The Deacons were in the great tradition of American freedom — liberty is not given by tyrants and thugs, it is wrested from their hands by force.
Jonesboro saw one more exercise of defensive force before the Klan was finally convinced that they could not intimidate the black community. When Deacon Elmo Jacobs was driving a carload of white civil rights workers, they were fired upon and took a load of buckshot in the door of Jacobs’ car. Jacobs returned fire and the Klan attack ended immediately — and for good.
In Bogalusa, LA, Hill found that the police made no attempt to stop the attacks and in fact took pains to arrest blacks who had armed themselves in self defense. In other words, gun control was simply a tool of people control and had nothing to do with fighting crime. Had crime control been the concern, plenty of opportunities had come and gone to arrest the Klan.
FBI agent Frank Hicks warned Bogalusa blacks that any self-defense shooting by a black — of a white — would result in an arrest for murder. He did not explain where the FBI had any legal or constitutional authority for such a move, but the Deacons were not interested in a scholarly debate. They simply told Hicks that self defense is a constitutional right. Hicks got the message.
A lethal moment in Bogalusa shocked the Klan into the realization that blacks were no longer chattel punching bags. During a 1965 summer desegregation demonstration, white hecklers turned violent and threw a brick which struck Hattie Mae Hill. The white mob surrounded the car the Deacons were using to attempt an evacuation of the terrified girl.
As the mob threatened to break into the car, Deacon Henry Austin shouted that he had a gun. Then he fired a warning shot from his .38 into the air. The mob kept closing in. Austin then fired almost point blank into the chest of Alton Crowe who was in the front of the mob. While Crowe survived, the fun of beating up on blacks died that afternoon in Bogalusa.
When I discuss the Second Amendment with people, I often have to point out the right to keep and bear arms has nothing to do with duck hunting, and was not even originally enacted for purposes of self-defense against crime. It was enacted because of the belief that an armed populace is a protection against a despotic government; just as the popular militias rose up against the British colonial government in the 1770s, an armed population serves as a protection, and a deterent against despotism nowadays as well.

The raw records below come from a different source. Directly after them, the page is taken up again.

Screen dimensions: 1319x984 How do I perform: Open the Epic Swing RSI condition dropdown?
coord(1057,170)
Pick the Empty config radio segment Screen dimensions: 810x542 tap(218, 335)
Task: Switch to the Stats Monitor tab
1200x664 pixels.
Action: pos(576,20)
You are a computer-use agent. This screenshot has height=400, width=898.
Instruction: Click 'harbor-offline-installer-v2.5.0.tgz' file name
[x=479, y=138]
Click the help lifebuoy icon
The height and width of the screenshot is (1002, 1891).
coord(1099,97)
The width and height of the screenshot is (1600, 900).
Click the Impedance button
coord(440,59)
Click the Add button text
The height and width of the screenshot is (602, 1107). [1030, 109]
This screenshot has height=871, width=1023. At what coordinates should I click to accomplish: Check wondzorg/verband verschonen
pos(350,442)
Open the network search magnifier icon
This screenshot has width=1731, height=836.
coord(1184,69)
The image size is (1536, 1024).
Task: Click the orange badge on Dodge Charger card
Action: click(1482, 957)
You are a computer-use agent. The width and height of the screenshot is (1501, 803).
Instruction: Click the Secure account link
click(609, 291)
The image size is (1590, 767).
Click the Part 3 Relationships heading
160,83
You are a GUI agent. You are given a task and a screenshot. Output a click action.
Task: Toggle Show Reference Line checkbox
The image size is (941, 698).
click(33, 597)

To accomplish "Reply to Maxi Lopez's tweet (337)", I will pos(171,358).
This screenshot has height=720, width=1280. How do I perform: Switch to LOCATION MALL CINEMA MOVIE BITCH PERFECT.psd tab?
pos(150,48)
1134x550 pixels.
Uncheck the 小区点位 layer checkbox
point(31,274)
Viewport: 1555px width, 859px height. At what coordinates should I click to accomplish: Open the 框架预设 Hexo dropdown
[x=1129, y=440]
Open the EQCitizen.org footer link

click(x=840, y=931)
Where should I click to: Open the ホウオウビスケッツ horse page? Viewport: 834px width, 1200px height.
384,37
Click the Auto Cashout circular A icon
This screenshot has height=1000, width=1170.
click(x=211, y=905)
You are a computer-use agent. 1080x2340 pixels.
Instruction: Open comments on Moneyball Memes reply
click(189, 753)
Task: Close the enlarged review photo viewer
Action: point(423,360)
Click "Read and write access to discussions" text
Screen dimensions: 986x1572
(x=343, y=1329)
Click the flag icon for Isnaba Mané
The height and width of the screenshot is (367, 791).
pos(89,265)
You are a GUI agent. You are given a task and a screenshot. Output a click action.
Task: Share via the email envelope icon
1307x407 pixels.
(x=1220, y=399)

The inevitable response is that the old purpose is simply not realistic today. How could out government become oppressive when we have a democracy? How could armed citizens resist, when the government has tanks, fighter planes, and nuclear bombs? The Deacons give us the answer: A democratic government can become oppressive against a subset of its citizens if the majority support it, and “the government” might not be the federal government with tanks and nuclear bombs, but a local government with a police force that is on the side of the majority and has no qualms about oppressing that subset.
Could such a thing happen today? Well, 1965 is not that long ago. While violent oppression of Blacks on a large scale does not seem likely now, there are plenty of other groups who with unpopular views, unpopular religions, and unpopular people — and the Constitution is enough to protect their rights only as long as the government officials are sufficiently committed to it. That this is not always a sure thing is underscored by the fact that it took a century to properly implement the 14th and 15th Amendments — and only then at the barrel of the Deacons’ guns.
The Deacons have recently been the subject of two books: The Deacons for Defense: Armed Resistance and the Civil Rights Movement by Lance E. Hill, and The Deacons for Defense and Justice: Defenders of the African American Community in Bogalusa, Louisiana During the 1960′s by L. LaSimba M. Gray, Jr., and a TV documentary, which has a review by Amin Sharif (with a picture).